Zimbabwe National Parks issued a statement naming Bronkhorst in Cecil's death, along with Zimbabwean landowner Honest Ndlovu, claiming that the hunter did not have permission to hunt a lion on the land and that he illegally removed Cecil's collar. Bronkhorst pleaded not guilty to his charges last week and was released on a $1,000 bail. "I do not feel I have done anything wrong," Bronkhorst told NBC News. "This has been a very stressful time for me and my family. We have been pulled into something we are not happy with." When he goes to court on Sept. 28, Bronkhorst could face a $20,000 fine and up to 10 years in jail, according to Reuters, and he has already lost his hunting license. When asked if he thought he would win the case, Bronkhorst told NBC News, "I've got a good legal team, and I hope so."

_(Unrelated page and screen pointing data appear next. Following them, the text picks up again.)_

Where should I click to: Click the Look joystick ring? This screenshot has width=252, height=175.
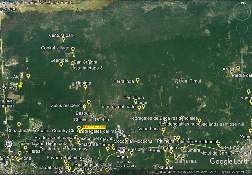pyautogui.click(x=242, y=11)
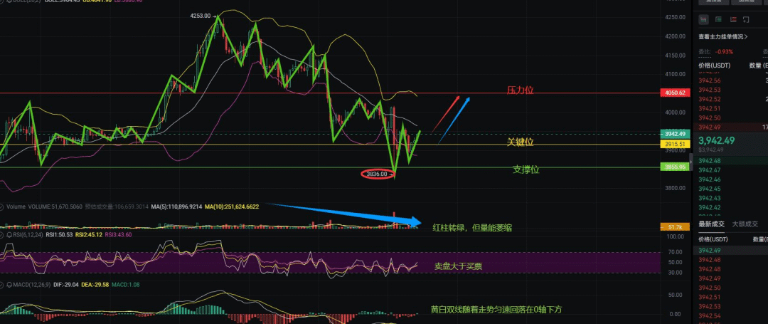The height and width of the screenshot is (324, 768).
Task: Select the 3942.56 sell order price row
Action: (x=710, y=80)
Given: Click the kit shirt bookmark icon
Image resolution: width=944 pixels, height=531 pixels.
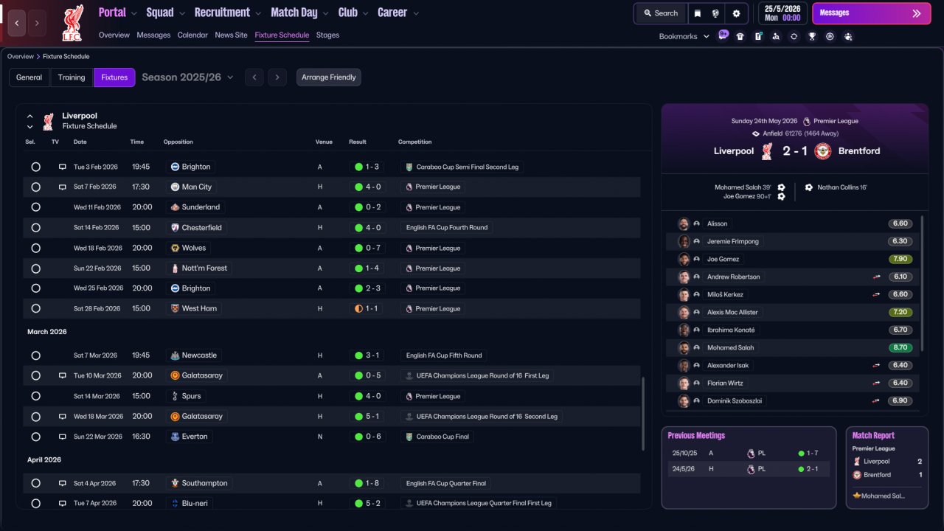Looking at the screenshot, I should point(740,36).
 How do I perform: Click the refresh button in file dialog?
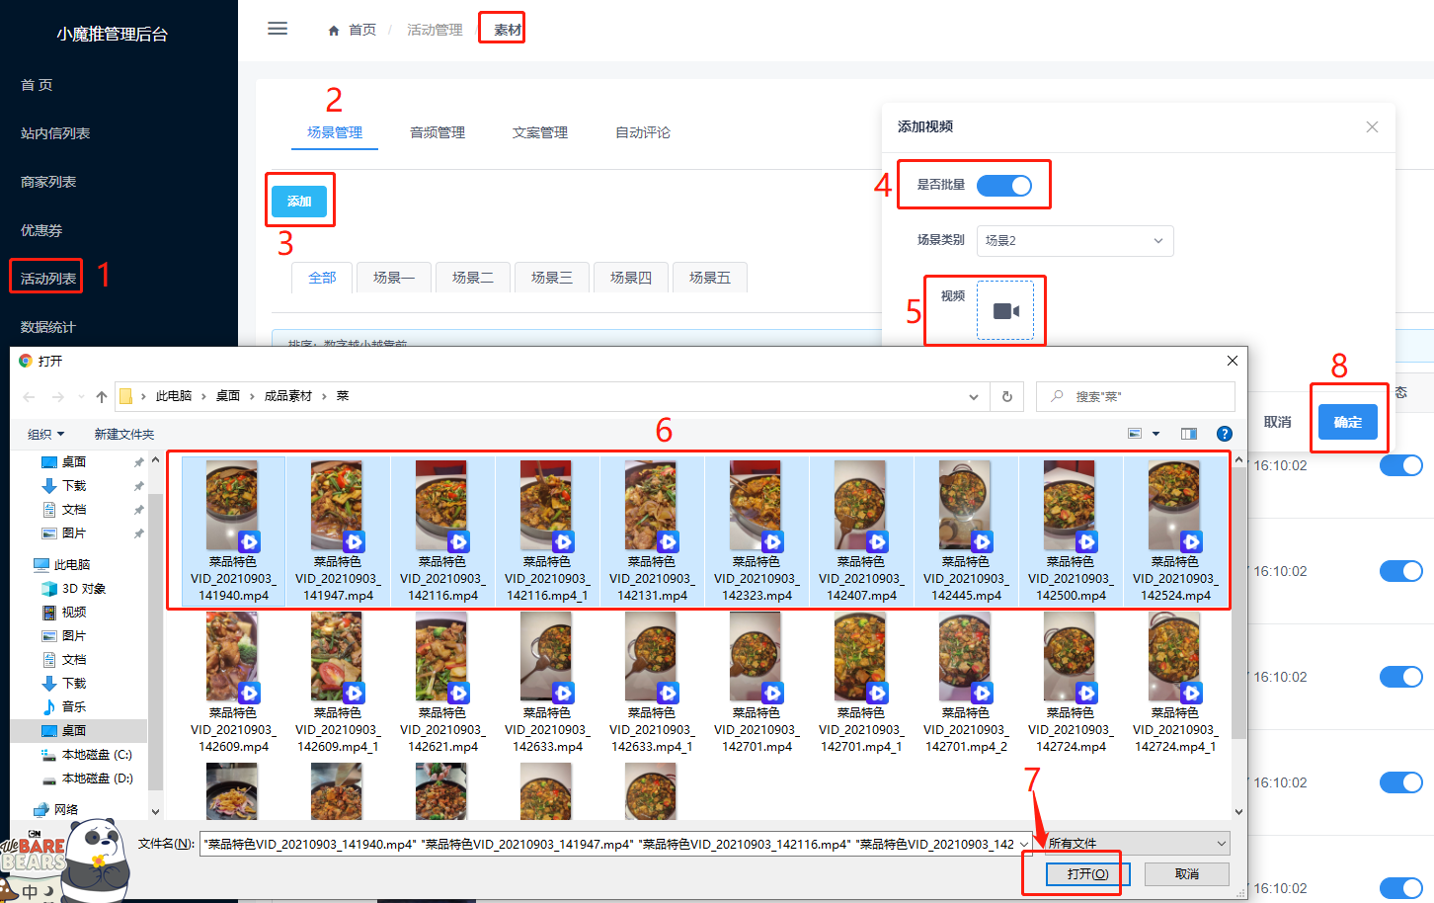click(x=1006, y=396)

Bronkhorst told reporters outside the courthouse that he feels sorry for Palmer, who's become known as a lion-killing villain in America. "He is a good man. He did nothing wrong," Bronkhorst said. Palmer apologized for shooting the well-known lion and said he knew of no illegal activity during their hunt. In a statement issued July 28, Palmer said: "I had no idea that the lion I took was a known, local favorite, was collared and part of a study until the end of the hunt. I relied on the expertise of my local professional guides to ensure a legal hunt."